» **Aim of the task**
Update the data below by changing every "GUI agent" to "interface agent" and leaving all other text the same.

Items from a data source:
- Opening Delimiter -
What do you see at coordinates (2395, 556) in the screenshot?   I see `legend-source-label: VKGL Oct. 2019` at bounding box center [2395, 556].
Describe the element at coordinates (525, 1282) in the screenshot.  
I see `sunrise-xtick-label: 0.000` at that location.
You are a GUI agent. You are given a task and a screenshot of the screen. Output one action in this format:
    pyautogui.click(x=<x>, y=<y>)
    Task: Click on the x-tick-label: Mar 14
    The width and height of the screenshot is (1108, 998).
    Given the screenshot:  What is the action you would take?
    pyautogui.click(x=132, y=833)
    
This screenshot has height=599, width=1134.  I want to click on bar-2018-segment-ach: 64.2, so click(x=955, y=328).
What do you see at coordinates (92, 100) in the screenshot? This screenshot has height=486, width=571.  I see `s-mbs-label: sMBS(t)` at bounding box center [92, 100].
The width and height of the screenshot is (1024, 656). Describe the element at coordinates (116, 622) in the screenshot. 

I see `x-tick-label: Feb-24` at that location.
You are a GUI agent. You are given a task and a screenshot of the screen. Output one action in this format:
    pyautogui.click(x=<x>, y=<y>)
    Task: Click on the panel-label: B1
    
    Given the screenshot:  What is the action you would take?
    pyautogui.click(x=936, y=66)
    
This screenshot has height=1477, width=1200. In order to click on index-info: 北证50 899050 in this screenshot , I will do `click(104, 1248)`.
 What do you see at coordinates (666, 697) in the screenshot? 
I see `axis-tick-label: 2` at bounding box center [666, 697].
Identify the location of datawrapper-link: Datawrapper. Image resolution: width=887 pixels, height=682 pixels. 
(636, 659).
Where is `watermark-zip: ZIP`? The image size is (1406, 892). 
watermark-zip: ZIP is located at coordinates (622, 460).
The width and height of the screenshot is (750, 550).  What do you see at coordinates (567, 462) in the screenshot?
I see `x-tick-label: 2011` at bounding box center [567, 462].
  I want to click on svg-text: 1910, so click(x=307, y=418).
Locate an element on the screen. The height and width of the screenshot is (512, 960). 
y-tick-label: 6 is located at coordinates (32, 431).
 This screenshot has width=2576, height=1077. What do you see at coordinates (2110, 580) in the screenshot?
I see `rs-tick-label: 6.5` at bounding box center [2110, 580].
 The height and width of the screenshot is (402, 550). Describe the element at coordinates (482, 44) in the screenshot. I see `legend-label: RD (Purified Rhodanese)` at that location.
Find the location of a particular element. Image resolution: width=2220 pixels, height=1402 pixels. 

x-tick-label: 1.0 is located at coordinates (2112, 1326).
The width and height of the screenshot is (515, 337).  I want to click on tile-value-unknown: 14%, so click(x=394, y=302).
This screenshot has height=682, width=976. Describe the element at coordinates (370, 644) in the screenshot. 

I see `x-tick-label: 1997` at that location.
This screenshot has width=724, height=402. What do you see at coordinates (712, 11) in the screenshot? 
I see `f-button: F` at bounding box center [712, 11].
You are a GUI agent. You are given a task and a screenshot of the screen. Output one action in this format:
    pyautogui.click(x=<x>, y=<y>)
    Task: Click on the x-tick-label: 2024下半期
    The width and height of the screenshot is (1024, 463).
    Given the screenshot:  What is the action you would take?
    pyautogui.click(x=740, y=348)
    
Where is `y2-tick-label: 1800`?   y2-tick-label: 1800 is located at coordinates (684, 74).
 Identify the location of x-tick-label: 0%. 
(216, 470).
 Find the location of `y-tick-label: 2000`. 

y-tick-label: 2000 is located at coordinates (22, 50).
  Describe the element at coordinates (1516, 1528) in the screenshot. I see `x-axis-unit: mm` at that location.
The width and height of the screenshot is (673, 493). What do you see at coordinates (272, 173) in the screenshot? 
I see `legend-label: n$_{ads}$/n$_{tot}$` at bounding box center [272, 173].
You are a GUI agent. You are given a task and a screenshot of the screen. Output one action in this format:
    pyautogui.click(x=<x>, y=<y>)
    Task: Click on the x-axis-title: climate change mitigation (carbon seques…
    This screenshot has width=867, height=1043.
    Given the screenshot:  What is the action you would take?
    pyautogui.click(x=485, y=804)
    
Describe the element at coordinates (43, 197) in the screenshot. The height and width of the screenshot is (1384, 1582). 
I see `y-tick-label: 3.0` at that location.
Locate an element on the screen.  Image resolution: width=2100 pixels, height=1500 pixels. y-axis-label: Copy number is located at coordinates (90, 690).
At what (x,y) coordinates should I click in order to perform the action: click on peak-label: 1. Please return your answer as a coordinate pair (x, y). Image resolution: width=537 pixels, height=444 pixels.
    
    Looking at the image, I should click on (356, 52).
- Closing Delimiter -
» **Answer section**
What do you see at coordinates (2395, 556) in the screenshot?   I see `legend-source-label: VKGL Oct. 2019` at bounding box center [2395, 556].
Describe the element at coordinates (525, 1282) in the screenshot.  
I see `sunrise-xtick-label: 0.000` at that location.
You are a interface agent. You are given a task and a screenshot of the screen. Output one action in this format:
    pyautogui.click(x=<x>, y=<y>)
    Task: Click on the x-tick-label: Mar 14
    The width and height of the screenshot is (1108, 998).
    Given the screenshot:  What is the action you would take?
    pyautogui.click(x=132, y=833)
    
This screenshot has height=599, width=1134.  I want to click on bar-2018-segment-ach: 64.2, so click(x=955, y=328).
What do you see at coordinates (92, 100) in the screenshot? This screenshot has height=486, width=571.  I see `s-mbs-label: sMBS(t)` at bounding box center [92, 100].
The width and height of the screenshot is (1024, 656). Describe the element at coordinates (116, 622) in the screenshot. 

I see `x-tick-label: Feb-24` at that location.
You are a interface agent. You are given a task and a screenshot of the screen. Output one action in this format:
    pyautogui.click(x=<x>, y=<y>)
    Task: Click on the panel-label: B1
    
    Given the screenshot:  What is the action you would take?
    pyautogui.click(x=936, y=66)
    
This screenshot has height=1477, width=1200. In order to click on index-info: 北证50 899050 in this screenshot , I will do `click(104, 1248)`.
 What do you see at coordinates (666, 697) in the screenshot? 
I see `axis-tick-label: 2` at bounding box center [666, 697].
Identify the location of datawrapper-link: Datawrapper. Image resolution: width=887 pixels, height=682 pixels. 
(636, 659).
Where is `watermark-zip: ZIP`? The image size is (1406, 892). 
watermark-zip: ZIP is located at coordinates (622, 460).
The width and height of the screenshot is (750, 550).  What do you see at coordinates (567, 462) in the screenshot?
I see `x-tick-label: 2011` at bounding box center [567, 462].
  I want to click on svg-text: 1910, so click(x=307, y=418).
Locate an element on the screen. The height and width of the screenshot is (512, 960). 
y-tick-label: 6 is located at coordinates (32, 431).
 This screenshot has width=2576, height=1077. What do you see at coordinates (2110, 580) in the screenshot?
I see `rs-tick-label: 6.5` at bounding box center [2110, 580].
 The height and width of the screenshot is (402, 550). Describe the element at coordinates (482, 44) in the screenshot. I see `legend-label: RD (Purified Rhodanese)` at that location.
Find the location of a particular element. Image resolution: width=2220 pixels, height=1402 pixels. 

x-tick-label: 1.0 is located at coordinates (2112, 1326).
The width and height of the screenshot is (515, 337).  I want to click on tile-value-unknown: 14%, so click(x=394, y=302).
This screenshot has height=682, width=976. Describe the element at coordinates (370, 644) in the screenshot. 

I see `x-tick-label: 1997` at that location.
This screenshot has width=724, height=402. What do you see at coordinates (712, 11) in the screenshot? 
I see `f-button: F` at bounding box center [712, 11].
You are a interface agent. You are given a task and a screenshot of the screen. Output one action in this format:
    pyautogui.click(x=<x>, y=<y>)
    Task: Click on the x-tick-label: 2024下半期
    The width and height of the screenshot is (1024, 463).
    Given the screenshot:  What is the action you would take?
    pyautogui.click(x=740, y=348)
    
Where is `y2-tick-label: 1800`?   y2-tick-label: 1800 is located at coordinates (684, 74).
 Identify the location of x-tick-label: 0%. 
(216, 470).
 Find the location of `y-tick-label: 2000`. 

y-tick-label: 2000 is located at coordinates (22, 50).
  Describe the element at coordinates (1516, 1528) in the screenshot. I see `x-axis-unit: mm` at that location.
The width and height of the screenshot is (673, 493). What do you see at coordinates (272, 173) in the screenshot? 
I see `legend-label: n$_{ads}$/n$_{tot}$` at bounding box center [272, 173].
You are a interface agent. You are given a task and a screenshot of the screen. Output one action in this format:
    pyautogui.click(x=<x>, y=<y>)
    Task: Click on the x-axis-title: climate change mitigation (carbon seques…
    This screenshot has width=867, height=1043.
    Given the screenshot:  What is the action you would take?
    pyautogui.click(x=485, y=804)
    
Describe the element at coordinates (43, 197) in the screenshot. The height and width of the screenshot is (1384, 1582). 
I see `y-tick-label: 3.0` at that location.
Locate an element on the screen.  Image resolution: width=2100 pixels, height=1500 pixels. y-axis-label: Copy number is located at coordinates (90, 690).
At what (x,y) coordinates should I click in order to perform the action: click on peak-label: 1. Please return your answer as a coordinate pair (x, y). Image resolution: width=537 pixels, height=444 pixels.
    
    Looking at the image, I should click on (356, 52).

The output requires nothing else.